*Your goal*:
Without skipping anything, print all of the data exactly.

*Provided entries*:
-*-
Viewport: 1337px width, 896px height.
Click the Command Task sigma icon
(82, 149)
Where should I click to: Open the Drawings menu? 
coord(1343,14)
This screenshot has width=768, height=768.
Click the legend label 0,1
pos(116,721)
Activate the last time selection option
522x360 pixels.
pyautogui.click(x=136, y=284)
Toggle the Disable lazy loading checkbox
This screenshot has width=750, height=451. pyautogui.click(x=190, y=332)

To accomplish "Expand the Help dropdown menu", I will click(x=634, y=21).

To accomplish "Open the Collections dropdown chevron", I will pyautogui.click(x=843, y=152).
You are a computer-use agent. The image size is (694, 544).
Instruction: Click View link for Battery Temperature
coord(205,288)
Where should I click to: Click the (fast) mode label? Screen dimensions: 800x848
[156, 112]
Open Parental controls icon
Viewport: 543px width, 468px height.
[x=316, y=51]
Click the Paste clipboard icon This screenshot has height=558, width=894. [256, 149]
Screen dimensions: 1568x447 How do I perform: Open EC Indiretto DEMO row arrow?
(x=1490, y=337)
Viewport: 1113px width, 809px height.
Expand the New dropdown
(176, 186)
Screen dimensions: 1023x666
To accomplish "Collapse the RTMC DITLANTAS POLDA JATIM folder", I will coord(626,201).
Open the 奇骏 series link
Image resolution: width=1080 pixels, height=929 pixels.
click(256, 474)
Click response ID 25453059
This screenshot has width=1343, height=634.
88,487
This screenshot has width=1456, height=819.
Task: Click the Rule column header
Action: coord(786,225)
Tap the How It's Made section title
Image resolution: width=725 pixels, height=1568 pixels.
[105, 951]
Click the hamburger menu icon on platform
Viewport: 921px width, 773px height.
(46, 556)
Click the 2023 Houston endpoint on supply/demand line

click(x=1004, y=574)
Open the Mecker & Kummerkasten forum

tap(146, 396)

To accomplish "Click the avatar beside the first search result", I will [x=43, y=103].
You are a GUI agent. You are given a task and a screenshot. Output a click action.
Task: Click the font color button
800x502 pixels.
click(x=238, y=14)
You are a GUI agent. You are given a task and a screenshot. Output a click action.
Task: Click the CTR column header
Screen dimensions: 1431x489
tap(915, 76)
-*-
*Expected output*:
Viewport: 1337px width, 896px height.
Click the Command Task sigma icon
(82, 149)
Where should I click to: Open the Drawings menu? 
coord(1343,14)
This screenshot has width=768, height=768.
Click the legend label 0,1
pos(116,721)
Activate the last time selection option
522x360 pixels.
pyautogui.click(x=136, y=284)
Toggle the Disable lazy loading checkbox
This screenshot has width=750, height=451. pyautogui.click(x=190, y=332)

To accomplish "Expand the Help dropdown menu", I will click(x=634, y=21).

To accomplish "Open the Collections dropdown chevron", I will pyautogui.click(x=843, y=152).
You are a computer-use agent. The image size is (694, 544).
Instruction: Click View link for Battery Temperature
coord(205,288)
Where should I click to: Click the (fast) mode label? Screen dimensions: 800x848
[156, 112]
Open Parental controls icon
Viewport: 543px width, 468px height.
[x=316, y=51]
Click the Paste clipboard icon This screenshot has height=558, width=894. [256, 149]
Screen dimensions: 1568x447 How do I perform: Open EC Indiretto DEMO row arrow?
(x=1490, y=337)
Viewport: 1113px width, 809px height.
Expand the New dropdown
(176, 186)
Screen dimensions: 1023x666
To accomplish "Collapse the RTMC DITLANTAS POLDA JATIM folder", I will coord(626,201).
Open the 奇骏 series link
Image resolution: width=1080 pixels, height=929 pixels.
click(256, 474)
Click response ID 25453059
This screenshot has width=1343, height=634.
88,487
This screenshot has width=1456, height=819.
Task: Click the Rule column header
Action: coord(786,225)
Tap the How It's Made section title
Image resolution: width=725 pixels, height=1568 pixels.
[105, 951]
Click the hamburger menu icon on platform
Viewport: 921px width, 773px height.
(46, 556)
Click the 2023 Houston endpoint on supply/demand line

click(x=1004, y=574)
Open the Mecker & Kummerkasten forum

tap(146, 396)

To accomplish "Click the avatar beside the first search result", I will [x=43, y=103].
You are a GUI agent. You are given a task and a screenshot. Output a click action.
Task: Click the font color button
800x502 pixels.
click(x=238, y=14)
You are a GUI agent. You are given a task and a screenshot. Output a click action.
Task: Click the CTR column header
Screen dimensions: 1431x489
tap(915, 76)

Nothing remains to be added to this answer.